Unread postby pstarr » Sat 08 Jan 2011, 20:19:23

Xenophobe wrote:
pstarr wrote:Xeno, did you actually read Rapier's critique of Hubbert?. Rapier created three impossible scenarios that do not mirror known oil field behavior except SA, and SA does not obey the linearization because SA constrained it's production. For a good tutorial read memmel's response to Rapier.


I read all sorts of things. Rapiers work stands on its own. Go debate him, deleted
I am debating you. Hubbert was correct. TOD endorses nothing.

Xenophobe wrote:
pstarr wrote:As for USGS WPA 2000, those rosy assumption have long been demolished at the Oil Drum and here.


deleted

pstarr wrote:Assumed discoveries by region have long since fallen behind the USGS projections


See what I mean. The USGS WPA 2000 did not assume discoveries by region. I recommend you read the report yourself.

And considering the references you provided, it sure sounds like they didn't either.
I will just repeat what I wrote earlier, what you failed to challenge then:

pstarr wrote:WEO 2010 report is based on hype and expectations that would be considered "optimistic" if they weren't so completely deceptive. The truth is a tragic political lie.
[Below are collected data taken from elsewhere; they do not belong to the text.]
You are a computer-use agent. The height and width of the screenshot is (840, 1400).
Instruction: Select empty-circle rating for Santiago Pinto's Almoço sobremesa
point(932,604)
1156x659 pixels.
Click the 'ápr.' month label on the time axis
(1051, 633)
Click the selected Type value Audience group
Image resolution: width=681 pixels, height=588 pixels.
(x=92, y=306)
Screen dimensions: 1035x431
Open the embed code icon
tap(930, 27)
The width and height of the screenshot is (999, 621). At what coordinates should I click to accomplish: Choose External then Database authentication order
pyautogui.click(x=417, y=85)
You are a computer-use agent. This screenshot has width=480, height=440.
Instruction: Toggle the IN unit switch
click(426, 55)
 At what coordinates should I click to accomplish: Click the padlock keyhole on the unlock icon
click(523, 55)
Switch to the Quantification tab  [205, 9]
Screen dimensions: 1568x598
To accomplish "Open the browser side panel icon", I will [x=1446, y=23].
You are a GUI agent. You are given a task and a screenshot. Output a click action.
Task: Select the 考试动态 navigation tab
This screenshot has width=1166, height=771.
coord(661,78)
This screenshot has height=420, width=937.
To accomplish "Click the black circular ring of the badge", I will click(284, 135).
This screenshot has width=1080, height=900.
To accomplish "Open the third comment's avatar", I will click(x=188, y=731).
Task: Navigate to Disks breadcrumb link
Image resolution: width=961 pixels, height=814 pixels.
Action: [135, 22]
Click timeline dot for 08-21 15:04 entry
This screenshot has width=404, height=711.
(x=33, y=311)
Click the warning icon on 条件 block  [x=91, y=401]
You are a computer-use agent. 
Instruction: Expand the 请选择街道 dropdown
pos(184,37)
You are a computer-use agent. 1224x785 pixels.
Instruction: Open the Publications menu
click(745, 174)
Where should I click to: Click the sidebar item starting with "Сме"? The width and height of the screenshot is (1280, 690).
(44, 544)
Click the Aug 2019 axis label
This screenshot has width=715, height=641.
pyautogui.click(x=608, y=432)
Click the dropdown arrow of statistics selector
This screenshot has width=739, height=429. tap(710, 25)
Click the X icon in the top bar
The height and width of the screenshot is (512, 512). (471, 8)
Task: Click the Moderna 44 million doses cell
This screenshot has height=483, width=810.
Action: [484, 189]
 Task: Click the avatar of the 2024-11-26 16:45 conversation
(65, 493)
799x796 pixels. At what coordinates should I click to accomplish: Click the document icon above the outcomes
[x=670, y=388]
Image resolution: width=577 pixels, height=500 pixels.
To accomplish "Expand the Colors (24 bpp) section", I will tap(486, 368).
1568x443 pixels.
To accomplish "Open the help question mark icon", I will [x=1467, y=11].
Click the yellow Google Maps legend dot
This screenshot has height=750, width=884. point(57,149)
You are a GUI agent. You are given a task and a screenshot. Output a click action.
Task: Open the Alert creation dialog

The "yet to be developed" includes ultra-deep water (still mostly non-producing) and fields like Kashagan in Siberia discovered in 1998 and once hailed by Time Magazine as the new "black gold" and thought to contain 60 billion barrels. Now we know it contains a few billions barrels of crap and is too difficult to produce. So many of these remote difficult fields have proven lies. See Anwar's 90% reserve reduction for the latest

The "yet to be discovered" is based on USGS WPA 2000 the rosy prediction of expected 3345 billion barrels to be discovered between 1996 and 2030. This projection is already woefully wrong, as new discovery have fallen far far far short of the expected trends. Not for lack of exploration. See the "creaming curve"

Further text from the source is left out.